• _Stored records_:

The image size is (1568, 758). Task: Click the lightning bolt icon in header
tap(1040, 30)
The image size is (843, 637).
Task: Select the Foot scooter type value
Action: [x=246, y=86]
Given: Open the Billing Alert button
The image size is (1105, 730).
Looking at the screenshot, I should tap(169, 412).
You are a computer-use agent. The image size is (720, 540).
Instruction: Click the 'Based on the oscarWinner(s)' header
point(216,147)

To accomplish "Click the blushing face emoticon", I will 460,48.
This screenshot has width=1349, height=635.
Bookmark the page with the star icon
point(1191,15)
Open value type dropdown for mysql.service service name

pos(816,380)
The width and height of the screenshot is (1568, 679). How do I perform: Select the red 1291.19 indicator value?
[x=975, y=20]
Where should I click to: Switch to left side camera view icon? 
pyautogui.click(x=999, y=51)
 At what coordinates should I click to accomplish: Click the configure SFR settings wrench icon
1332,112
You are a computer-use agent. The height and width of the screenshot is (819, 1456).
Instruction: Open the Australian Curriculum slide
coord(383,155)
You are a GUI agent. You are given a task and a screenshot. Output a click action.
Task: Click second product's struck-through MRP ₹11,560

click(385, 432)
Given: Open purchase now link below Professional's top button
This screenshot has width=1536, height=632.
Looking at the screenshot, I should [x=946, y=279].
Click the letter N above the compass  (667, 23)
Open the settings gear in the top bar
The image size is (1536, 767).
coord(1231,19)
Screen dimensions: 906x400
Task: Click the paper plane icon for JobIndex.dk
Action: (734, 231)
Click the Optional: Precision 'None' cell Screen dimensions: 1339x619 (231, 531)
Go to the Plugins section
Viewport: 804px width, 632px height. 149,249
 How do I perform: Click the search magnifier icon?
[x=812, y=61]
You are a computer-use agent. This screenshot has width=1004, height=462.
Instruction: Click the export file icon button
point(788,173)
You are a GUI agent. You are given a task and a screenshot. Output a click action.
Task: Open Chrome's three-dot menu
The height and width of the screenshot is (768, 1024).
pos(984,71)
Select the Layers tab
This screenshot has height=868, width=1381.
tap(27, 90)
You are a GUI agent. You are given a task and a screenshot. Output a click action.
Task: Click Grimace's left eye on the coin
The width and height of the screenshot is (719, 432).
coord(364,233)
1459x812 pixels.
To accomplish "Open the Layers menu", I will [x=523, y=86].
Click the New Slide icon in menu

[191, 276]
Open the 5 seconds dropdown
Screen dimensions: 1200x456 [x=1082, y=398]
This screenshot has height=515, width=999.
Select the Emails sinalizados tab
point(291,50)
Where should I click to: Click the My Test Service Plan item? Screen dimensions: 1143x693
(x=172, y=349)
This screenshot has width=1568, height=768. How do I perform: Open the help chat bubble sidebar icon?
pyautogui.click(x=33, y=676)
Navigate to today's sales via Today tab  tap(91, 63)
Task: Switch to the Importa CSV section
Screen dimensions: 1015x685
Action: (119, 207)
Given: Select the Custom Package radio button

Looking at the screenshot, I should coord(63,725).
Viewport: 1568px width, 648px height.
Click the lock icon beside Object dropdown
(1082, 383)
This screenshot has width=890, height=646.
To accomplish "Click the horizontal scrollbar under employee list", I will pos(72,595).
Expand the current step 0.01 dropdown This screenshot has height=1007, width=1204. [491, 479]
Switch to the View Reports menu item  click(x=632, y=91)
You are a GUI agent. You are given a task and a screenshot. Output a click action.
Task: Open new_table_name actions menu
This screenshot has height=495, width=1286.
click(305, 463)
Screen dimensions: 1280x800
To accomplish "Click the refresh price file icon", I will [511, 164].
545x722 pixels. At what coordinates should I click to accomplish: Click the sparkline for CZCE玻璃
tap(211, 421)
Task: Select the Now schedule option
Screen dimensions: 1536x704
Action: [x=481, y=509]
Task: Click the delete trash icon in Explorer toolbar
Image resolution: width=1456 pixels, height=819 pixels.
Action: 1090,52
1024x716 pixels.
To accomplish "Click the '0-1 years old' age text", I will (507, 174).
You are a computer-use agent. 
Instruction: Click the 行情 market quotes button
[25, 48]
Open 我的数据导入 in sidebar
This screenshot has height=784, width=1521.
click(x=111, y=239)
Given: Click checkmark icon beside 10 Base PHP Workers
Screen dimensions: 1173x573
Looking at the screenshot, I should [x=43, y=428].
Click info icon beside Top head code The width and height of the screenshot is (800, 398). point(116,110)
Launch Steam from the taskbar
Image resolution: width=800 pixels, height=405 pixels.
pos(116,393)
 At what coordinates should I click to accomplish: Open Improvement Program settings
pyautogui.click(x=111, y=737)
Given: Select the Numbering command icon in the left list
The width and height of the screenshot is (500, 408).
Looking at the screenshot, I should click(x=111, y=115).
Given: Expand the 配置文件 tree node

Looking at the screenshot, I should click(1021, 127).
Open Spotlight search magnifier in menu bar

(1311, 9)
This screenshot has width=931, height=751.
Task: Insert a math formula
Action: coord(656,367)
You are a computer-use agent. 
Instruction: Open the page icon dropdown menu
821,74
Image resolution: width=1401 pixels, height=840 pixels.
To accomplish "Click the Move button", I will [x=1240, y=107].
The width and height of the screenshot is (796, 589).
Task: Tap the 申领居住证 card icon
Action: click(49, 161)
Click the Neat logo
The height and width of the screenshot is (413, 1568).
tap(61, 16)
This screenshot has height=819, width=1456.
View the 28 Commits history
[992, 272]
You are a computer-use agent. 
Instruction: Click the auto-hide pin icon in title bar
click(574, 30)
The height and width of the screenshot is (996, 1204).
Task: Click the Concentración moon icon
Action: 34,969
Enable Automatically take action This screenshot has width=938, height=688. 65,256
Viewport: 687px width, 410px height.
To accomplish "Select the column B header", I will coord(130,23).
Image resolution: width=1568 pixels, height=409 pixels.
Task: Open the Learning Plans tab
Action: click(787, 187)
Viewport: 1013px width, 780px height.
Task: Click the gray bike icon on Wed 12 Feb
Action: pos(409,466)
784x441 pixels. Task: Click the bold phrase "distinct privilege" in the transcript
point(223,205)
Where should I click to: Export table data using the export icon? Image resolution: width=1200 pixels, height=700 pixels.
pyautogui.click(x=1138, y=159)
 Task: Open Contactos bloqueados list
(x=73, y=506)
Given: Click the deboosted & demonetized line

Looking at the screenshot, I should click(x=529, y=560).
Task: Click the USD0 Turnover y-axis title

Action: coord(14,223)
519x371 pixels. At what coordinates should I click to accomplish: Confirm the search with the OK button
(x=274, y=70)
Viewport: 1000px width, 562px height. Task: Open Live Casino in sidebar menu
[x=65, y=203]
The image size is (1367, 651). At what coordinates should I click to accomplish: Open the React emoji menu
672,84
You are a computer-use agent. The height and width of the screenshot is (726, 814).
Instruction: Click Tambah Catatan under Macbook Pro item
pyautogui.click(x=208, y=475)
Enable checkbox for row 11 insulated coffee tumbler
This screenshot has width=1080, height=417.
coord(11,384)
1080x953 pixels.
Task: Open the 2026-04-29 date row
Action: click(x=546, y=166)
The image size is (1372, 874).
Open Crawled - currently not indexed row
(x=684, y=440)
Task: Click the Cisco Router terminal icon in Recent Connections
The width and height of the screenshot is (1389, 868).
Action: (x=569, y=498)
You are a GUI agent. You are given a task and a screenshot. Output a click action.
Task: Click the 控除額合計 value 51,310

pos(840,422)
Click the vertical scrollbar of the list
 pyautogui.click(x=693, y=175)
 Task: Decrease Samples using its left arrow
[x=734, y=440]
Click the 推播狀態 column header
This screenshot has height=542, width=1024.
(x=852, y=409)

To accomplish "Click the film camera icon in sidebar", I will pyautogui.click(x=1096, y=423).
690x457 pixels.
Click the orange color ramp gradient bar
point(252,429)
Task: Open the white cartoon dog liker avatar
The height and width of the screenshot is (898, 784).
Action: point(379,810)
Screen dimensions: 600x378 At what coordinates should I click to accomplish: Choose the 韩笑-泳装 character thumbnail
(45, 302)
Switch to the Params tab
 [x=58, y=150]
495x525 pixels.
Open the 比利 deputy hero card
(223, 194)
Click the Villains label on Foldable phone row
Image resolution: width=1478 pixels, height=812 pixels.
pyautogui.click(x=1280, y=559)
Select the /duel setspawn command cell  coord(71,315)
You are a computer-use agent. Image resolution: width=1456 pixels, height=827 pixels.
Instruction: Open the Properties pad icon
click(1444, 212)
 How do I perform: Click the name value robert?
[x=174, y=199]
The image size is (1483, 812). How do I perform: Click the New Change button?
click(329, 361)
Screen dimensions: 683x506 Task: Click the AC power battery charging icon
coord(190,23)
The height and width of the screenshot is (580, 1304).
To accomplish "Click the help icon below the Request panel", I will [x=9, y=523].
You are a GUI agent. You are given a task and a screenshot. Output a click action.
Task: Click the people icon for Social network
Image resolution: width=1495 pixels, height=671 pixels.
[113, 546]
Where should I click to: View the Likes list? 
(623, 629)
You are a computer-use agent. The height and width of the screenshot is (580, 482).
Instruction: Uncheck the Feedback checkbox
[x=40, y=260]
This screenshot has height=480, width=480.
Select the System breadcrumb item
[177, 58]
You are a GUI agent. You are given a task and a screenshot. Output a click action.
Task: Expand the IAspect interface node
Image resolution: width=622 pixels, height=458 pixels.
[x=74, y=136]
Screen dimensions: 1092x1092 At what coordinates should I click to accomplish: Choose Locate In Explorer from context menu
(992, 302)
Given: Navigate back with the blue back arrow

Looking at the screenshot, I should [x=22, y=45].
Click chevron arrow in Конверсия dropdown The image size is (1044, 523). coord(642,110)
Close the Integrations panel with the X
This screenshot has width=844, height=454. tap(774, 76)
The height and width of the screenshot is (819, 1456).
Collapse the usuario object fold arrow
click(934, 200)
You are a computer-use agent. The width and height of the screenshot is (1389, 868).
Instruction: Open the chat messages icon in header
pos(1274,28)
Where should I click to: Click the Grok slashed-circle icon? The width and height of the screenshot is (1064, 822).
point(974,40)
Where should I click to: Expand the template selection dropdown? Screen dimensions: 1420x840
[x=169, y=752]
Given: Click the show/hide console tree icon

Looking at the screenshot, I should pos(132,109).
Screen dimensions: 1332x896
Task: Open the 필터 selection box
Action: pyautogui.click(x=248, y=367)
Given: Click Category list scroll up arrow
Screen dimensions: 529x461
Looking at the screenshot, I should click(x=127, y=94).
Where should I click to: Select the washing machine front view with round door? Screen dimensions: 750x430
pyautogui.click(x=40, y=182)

• _What to produce_:
From the material above, pull out every line that contains the string "node", and copy those lines unchanged.

• _Answer to this exercise_:
Given: Expand the 配置文件 tree node
Task: Expand the IAspect interface node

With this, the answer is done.